[Quoted passage]
Just as cars guzzle oil and spew out carbon dioxide, so does plastic manufacturing. Worse, landfills are overflowing with plastics that won’t degrade for hundreds of years, and harmful chemicals from some plastics threaten living organisms or eat away at the ozone layer.

Quite a few companies are working on, or already offer, plastics with safer properties. For example, some newer plastics are made from organic materials like sugar, biodegradable within weeks, or safe for animals (or the thumb-sucking variety of humans) to eat.

Novomer, of Ithaca, New York, says its manufacturing technology offers similar benefits, but with more precision and reliability in production. Where companies like NatureWorks rely on biological processes to make new forms of plastic, Novomer uses old-fashioned chemistry — think steaming vats and chain reactions. Compared to methods of biologically growing or combining materials, chemical reactions are more precise and reliable, says Novomer’s president, Charles Hamilton. This makes overall production cheaper, he said.

Traditional methods of making plastic have their basis in chemistry, but often rely on breaking down complex petroleum molecules and rebuilding them into new forms. Novomer’s zinc-based catalytic chemicals, discovered at Cornell University and licensed to the company, can start off with simple materials and force them to combine. This allows for easier customization of the end product.
[/Quoted passage]
[Data extract]
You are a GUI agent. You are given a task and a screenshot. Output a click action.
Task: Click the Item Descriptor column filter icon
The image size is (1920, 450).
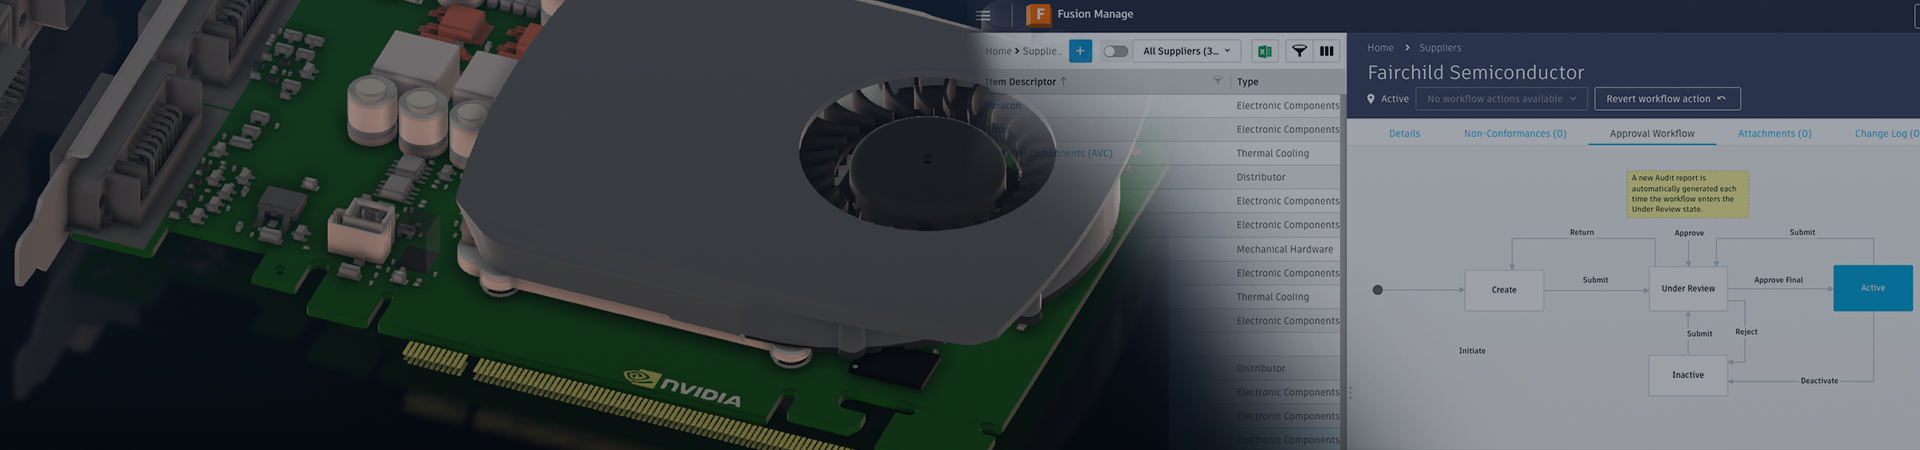(1217, 81)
[/Data extract]
Tasks
[1] Reproduce the plastics article between "Just as cars" and "humans) to eat.", inclusive, swapping "plastics" for "polymers".
[2] Please render this sentence from the plastics article in Spanish: "Traditional methods of making plastic have their basis in chemistry, but often rely on breaking down complex petroleum molecules and rebuilding them into new forms."
Rely only on the plastics article.

Responses
[1]
Just as cars guzzle oil and spew out carbon dioxide, so does plastic manufacturing. Worse, landfills are overflowing with polymers that won’t degrade for hundreds of years, and harmful chemicals from some polymers threaten living organisms or eat away at the ozone layer.

Quite a few companies are working on, or already offer, polymers with safer properties. For example, some newer polymers are made from organic materials like sugar, biodegradable within weeks, or safe for animals (or the thumb-sucking variety of humans) to eat.

[2] Los métodos tradicionales de fabricación de plástico se basan en la química, pero a menudo dependen de descomponer moléculas complejas de petróleo y reconstruirlas en nuevas formas.